ANCAP has already announced that it will harmonise its testing procedures with the Euro NCAP system, and that will mean vehicles will have to have AEB before they can score a five-star rating from 2018.

But in his address to the AFMA conference, Mr Clarke urged fleet managers to insist on AEB in any new vehicle they buy.

“Demand is the simple answer, and the manufacturers tell us that. If we can get consumers to demand a product, the manufacturers will put it in,” he said.

“We only need to crack open the nut. As soon as we can get a few cars with it and consumers buy those, the others will follow along.”

Mr Clarke said price should not be a hurdle for the adoption of AEB.

“We had AEB in the Volkswagen Up, two or three years ago. That was a $15,000 car.”

He said AEB had been around for a decade, initially in high-end cars.

However, he conceded hat the Australian market was perhaps the most competitive in the world and that this brought pricing pressures for the manufacturers.

“There is a price sensitivity in the market here and the manufacturers operate within those price pressures.”“It’s a very small market and highly competitive.”

Mr Clarke said ANCAP was running an informal campaign to get the message out so that more buyers would demand AEB in their vehicles.

“What we are doing is talking to groups like AFMA and other similar industry organisations to convince their members they should all be driving five-star cars, and largely they are.

“We are trying to build that same impetus for AEB.”

Mr Clarke acknowledged that some cars that come to Australia without AEB offer it in other markets.

“Sometimes it’s not a case of it’s not available,” he said. “Sometimes it’s a case of, if you buy it, you also have to take the top-end sound system, moonlight glass roof and the leather seats.”“The Victorian Parliamentary Road Safety Committee seven or eight years ago said it was immoral for luxury items to be packaged with safety, and here we are all this time later still seeing it occasionally.”“Cup holders can be optional, not safety.”

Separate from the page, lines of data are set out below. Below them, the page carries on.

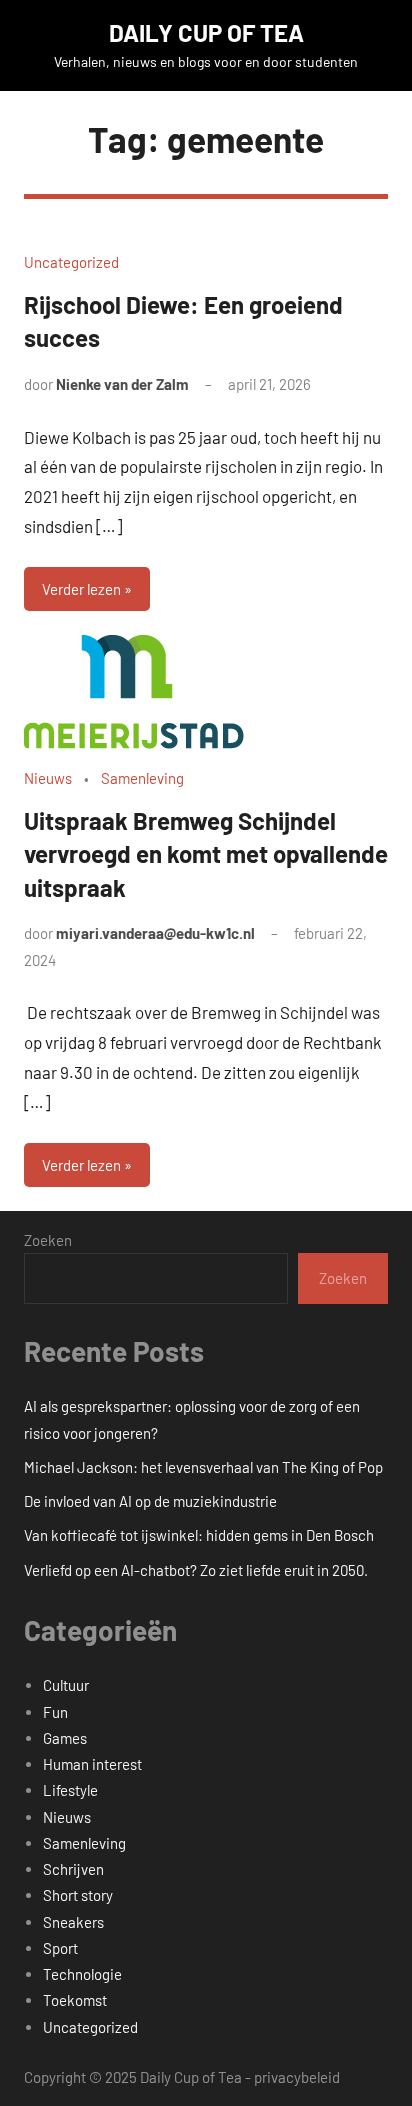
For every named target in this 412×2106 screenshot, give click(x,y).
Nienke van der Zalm (122, 384)
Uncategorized (71, 262)
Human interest (92, 1764)
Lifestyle (70, 1790)
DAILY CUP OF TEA (206, 32)
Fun (55, 1712)
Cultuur (66, 1685)
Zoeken (48, 1240)
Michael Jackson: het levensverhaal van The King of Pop (203, 1467)
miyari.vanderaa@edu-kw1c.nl (155, 933)
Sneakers (73, 1922)
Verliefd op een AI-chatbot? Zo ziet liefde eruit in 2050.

Even though fleet managers now faced severe fines or even jail for not providing a safe workplace, it was still necessary to repeat the safety message as often as possible, Mr Clarke said.

“One thing we have learned over time is that you have to keep banging the drum because it’s easily forgotten.

“Everybody’s got their day job to do, everybody’s busy and everybody’s under pressure and things can be out of sight, out if mind.

“Fleet managers have the power, but it is necessary to demand high technology in your cars.

“We want you to say to the manufacturers ‘I want an ANCAP five-star car’,” he said.

“If fleets can pressure the car manufacturers, they will rise to the challenge.”